Hurricane Katrina was the costliest and most destructive disaster in U.S. history, causing more than $100 billion of destruction along an estimated 90,000 square miles. Lutheran Disaster Response worked through affiliates and social ministry agencies in Alabama, Louisiana and Mississippi, providing support for relief and recovery efforts.

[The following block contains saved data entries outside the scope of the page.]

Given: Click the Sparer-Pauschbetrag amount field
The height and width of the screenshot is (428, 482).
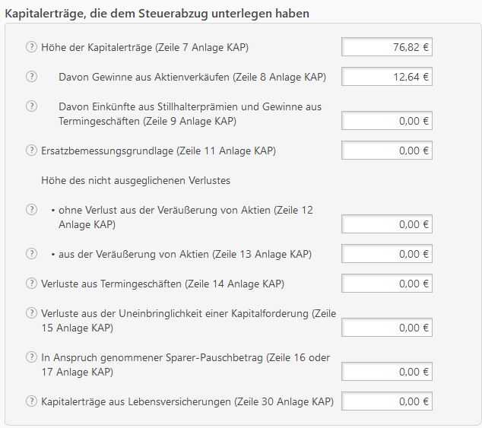Looking at the screenshot, I should pos(386,372).
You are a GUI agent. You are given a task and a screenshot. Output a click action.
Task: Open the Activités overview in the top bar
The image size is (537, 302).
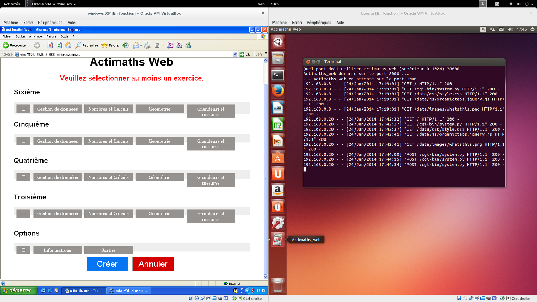pyautogui.click(x=12, y=4)
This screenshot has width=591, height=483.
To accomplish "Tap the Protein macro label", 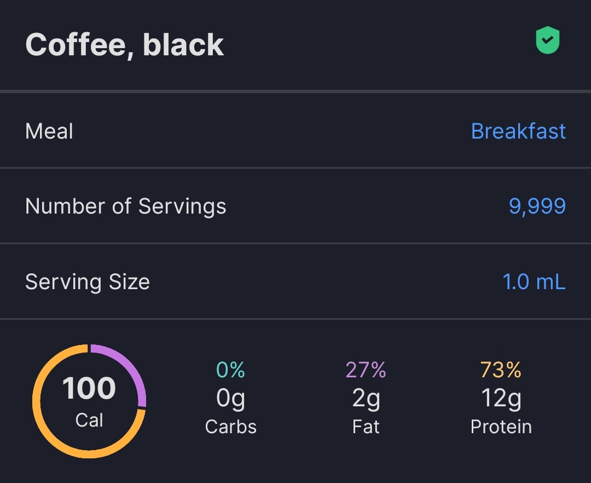I will (x=501, y=427).
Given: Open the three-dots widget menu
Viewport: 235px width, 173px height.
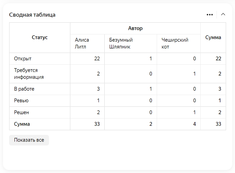Looking at the screenshot, I should point(210,15).
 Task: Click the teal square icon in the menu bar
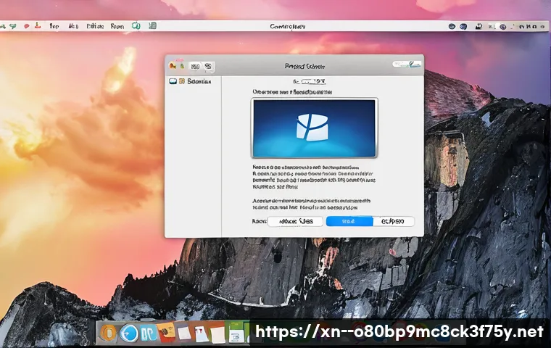152,26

Shortly before the hurricane struck, the Rev. Ron Unger had accepted the call to serve as pastor of Christ the King Lutheran Church in Kenner, La., moving from Lutheran Church of the Galilean in La Place, La., another ELCA congregation near New Orleans. Unger and his wife lost their home and all their belongings to Hurricane Katrina and were evacuated to Jackson, Miss., for several weeks. When residents were finally allowed back into New Orleans, Christ the King became a center for Sunday worship, serving people from other denominations whose churches had been destroyed.
“We were about as close as you could get to the city from the west and consequently this is where a lot of displaced people gathered then for worship. We couldn’t even begin the service on time for the first several weeks because people were discovering each other in the parking lot and falling into each other’s arms with hugs and kisses because they didn’t know if the others had survived or not. So that was very traumatic and those early weeks were very poignant, very poignant,” said Unger.
11181205_10153104343818775_4695010273116817133_n Although the hurricane caused considerable damage to the neighborhood surrounding Christ the King, the church building was spared. Unger said the congregation quickly mobilized and dedicated the parish hall to house volunteers coming to help rebuild New Orleans. The facility was in operation for about two years and hosted about 2,000 volunteers from across the country, he said.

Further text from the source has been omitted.